*Records*
┏━━
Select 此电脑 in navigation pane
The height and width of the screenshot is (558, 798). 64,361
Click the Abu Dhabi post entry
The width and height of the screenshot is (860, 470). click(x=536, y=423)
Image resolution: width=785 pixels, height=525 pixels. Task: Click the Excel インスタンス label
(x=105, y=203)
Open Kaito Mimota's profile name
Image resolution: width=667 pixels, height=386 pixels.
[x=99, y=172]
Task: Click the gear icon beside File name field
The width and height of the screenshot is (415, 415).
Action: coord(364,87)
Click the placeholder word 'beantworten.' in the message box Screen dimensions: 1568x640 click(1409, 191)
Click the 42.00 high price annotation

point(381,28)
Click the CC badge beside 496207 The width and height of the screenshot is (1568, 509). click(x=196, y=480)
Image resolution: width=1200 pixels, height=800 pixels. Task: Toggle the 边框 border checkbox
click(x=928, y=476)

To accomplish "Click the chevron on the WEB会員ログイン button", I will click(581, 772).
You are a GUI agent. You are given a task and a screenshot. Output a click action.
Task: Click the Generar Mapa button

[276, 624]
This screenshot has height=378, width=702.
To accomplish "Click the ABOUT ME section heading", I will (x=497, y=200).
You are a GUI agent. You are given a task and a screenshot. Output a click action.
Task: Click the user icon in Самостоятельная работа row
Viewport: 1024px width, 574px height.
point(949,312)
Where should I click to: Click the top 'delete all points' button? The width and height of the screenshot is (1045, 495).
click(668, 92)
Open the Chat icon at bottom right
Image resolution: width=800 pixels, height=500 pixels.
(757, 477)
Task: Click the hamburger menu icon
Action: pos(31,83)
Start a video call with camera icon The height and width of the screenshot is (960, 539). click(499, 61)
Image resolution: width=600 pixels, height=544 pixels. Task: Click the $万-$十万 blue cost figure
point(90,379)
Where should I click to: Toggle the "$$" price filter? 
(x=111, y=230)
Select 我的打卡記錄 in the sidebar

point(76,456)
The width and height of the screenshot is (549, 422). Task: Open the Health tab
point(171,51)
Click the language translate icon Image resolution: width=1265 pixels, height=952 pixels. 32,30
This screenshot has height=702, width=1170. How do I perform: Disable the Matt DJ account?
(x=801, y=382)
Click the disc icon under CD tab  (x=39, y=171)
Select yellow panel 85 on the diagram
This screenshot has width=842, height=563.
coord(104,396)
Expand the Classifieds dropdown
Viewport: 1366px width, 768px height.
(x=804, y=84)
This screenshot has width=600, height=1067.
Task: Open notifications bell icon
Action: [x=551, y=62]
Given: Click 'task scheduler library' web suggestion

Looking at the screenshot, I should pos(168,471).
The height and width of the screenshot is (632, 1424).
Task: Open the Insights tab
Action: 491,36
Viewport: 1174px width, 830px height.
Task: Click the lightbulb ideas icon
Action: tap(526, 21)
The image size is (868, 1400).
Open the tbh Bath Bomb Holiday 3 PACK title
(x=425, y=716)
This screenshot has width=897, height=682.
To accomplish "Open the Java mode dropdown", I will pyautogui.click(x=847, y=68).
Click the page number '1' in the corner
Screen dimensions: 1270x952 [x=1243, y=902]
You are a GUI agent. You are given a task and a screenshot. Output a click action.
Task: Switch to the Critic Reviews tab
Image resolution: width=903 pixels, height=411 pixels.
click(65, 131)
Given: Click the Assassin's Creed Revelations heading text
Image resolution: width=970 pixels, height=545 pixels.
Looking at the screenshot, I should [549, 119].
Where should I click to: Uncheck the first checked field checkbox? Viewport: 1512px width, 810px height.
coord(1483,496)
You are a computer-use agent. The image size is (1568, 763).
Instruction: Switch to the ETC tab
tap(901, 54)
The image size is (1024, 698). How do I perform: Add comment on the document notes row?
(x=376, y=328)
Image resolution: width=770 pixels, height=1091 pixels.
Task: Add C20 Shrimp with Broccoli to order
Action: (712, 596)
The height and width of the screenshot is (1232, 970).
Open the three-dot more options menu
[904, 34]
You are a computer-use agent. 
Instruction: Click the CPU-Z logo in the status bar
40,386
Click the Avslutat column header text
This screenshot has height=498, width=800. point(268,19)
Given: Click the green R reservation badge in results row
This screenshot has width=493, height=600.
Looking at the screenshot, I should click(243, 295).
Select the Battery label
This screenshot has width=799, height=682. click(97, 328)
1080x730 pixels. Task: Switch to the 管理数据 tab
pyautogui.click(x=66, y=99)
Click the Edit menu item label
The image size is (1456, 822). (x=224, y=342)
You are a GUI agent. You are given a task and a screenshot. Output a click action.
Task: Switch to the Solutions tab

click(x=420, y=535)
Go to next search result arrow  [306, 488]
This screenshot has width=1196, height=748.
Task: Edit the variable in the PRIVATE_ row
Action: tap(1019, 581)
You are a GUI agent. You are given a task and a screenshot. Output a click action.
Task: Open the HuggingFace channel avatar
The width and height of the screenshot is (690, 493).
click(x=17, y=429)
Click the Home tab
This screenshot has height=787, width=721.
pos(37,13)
┗━━
*Task to complete*
Give every line of the material again, exactly.

*Finished exercise*
Select 此电脑 in navigation pane
The height and width of the screenshot is (558, 798). 64,361
Click the Abu Dhabi post entry
The width and height of the screenshot is (860, 470). click(x=536, y=423)
Image resolution: width=785 pixels, height=525 pixels. Task: Click the Excel インスタンス label
(x=105, y=203)
Open Kaito Mimota's profile name
Image resolution: width=667 pixels, height=386 pixels.
[x=99, y=172]
Task: Click the gear icon beside File name field
The width and height of the screenshot is (415, 415).
Action: coord(364,87)
Click the placeholder word 'beantworten.' in the message box Screen dimensions: 1568x640 click(1409, 191)
Click the 42.00 high price annotation

point(381,28)
Click the CC badge beside 496207 The width and height of the screenshot is (1568, 509). click(x=196, y=480)
Image resolution: width=1200 pixels, height=800 pixels. Task: Toggle the 边框 border checkbox
click(x=928, y=476)

To accomplish "Click the chevron on the WEB会員ログイン button", I will click(581, 772).
You are a GUI agent. You are given a task and a screenshot. Output a click action.
Task: Click the Generar Mapa button

[276, 624]
This screenshot has height=378, width=702.
To accomplish "Click the ABOUT ME section heading", I will (x=497, y=200).
You are a GUI agent. You are given a task and a screenshot. Output a click action.
Task: Click the user icon in Самостоятельная работа row
Viewport: 1024px width, 574px height.
point(949,312)
Where should I click to: Click the top 'delete all points' button? The width and height of the screenshot is (1045, 495).
click(668, 92)
Open the Chat icon at bottom right
Image resolution: width=800 pixels, height=500 pixels.
(757, 477)
Task: Click the hamburger menu icon
Action: pos(31,83)
Start a video call with camera icon The height and width of the screenshot is (960, 539). click(499, 61)
Image resolution: width=600 pixels, height=544 pixels. Task: Click the $万-$十万 blue cost figure
point(90,379)
Where should I click to: Toggle the "$$" price filter? 
(x=111, y=230)
Select 我的打卡記錄 in the sidebar

point(76,456)
The width and height of the screenshot is (549, 422). Task: Open the Health tab
point(171,51)
Click the language translate icon Image resolution: width=1265 pixels, height=952 pixels. 32,30
This screenshot has height=702, width=1170. How do I perform: Disable the Matt DJ account?
(x=801, y=382)
Click the disc icon under CD tab  (x=39, y=171)
Select yellow panel 85 on the diagram
This screenshot has width=842, height=563.
coord(104,396)
Expand the Classifieds dropdown
Viewport: 1366px width, 768px height.
(x=804, y=84)
This screenshot has width=600, height=1067.
Task: Open notifications bell icon
Action: [x=551, y=62]
Given: Click 'task scheduler library' web suggestion

Looking at the screenshot, I should pos(168,471).
The height and width of the screenshot is (632, 1424).
Task: Open the Insights tab
Action: 491,36
Viewport: 1174px width, 830px height.
Task: Click the lightbulb ideas icon
Action: tap(526, 21)
The image size is (868, 1400).
Open the tbh Bath Bomb Holiday 3 PACK title
(x=425, y=716)
This screenshot has width=897, height=682.
To accomplish "Open the Java mode dropdown", I will pyautogui.click(x=847, y=68).
Click the page number '1' in the corner
Screen dimensions: 1270x952 [x=1243, y=902]
You are a GUI agent. You are given a task and a screenshot. Output a click action.
Task: Switch to the Critic Reviews tab
Image resolution: width=903 pixels, height=411 pixels.
click(65, 131)
Given: Click the Assassin's Creed Revelations heading text
Image resolution: width=970 pixels, height=545 pixels.
Looking at the screenshot, I should [549, 119].
Where should I click to: Uncheck the first checked field checkbox? Viewport: 1512px width, 810px height.
coord(1483,496)
You are a computer-use agent. The image size is (1568, 763).
Instruction: Switch to the ETC tab
tap(901, 54)
The image size is (1024, 698). How do I perform: Add comment on the document notes row?
(x=376, y=328)
Image resolution: width=770 pixels, height=1091 pixels.
Task: Add C20 Shrimp with Broccoli to order
Action: (712, 596)
The height and width of the screenshot is (1232, 970).
Open the three-dot more options menu
[904, 34]
You are a computer-use agent. 
Instruction: Click the CPU-Z logo in the status bar
40,386
Click the Avslutat column header text
This screenshot has height=498, width=800. point(268,19)
Given: Click the green R reservation badge in results row
This screenshot has width=493, height=600.
Looking at the screenshot, I should click(243, 295).
Select the Battery label
This screenshot has width=799, height=682. click(97, 328)
1080x730 pixels. Task: Switch to the 管理数据 tab
pyautogui.click(x=66, y=99)
Click the Edit menu item label
The image size is (1456, 822). (x=224, y=342)
You are a GUI agent. You are given a task and a screenshot. Output a click action.
Task: Switch to the Solutions tab

click(x=420, y=535)
Go to next search result arrow  [306, 488]
This screenshot has width=1196, height=748.
Task: Edit the variable in the PRIVATE_ row
Action: tap(1019, 581)
You are a GUI agent. You are given a task and a screenshot. Output a click action.
Task: Open the HuggingFace channel avatar
The width and height of the screenshot is (690, 493).
click(x=17, y=429)
Click the Home tab
This screenshot has height=787, width=721.
pos(37,13)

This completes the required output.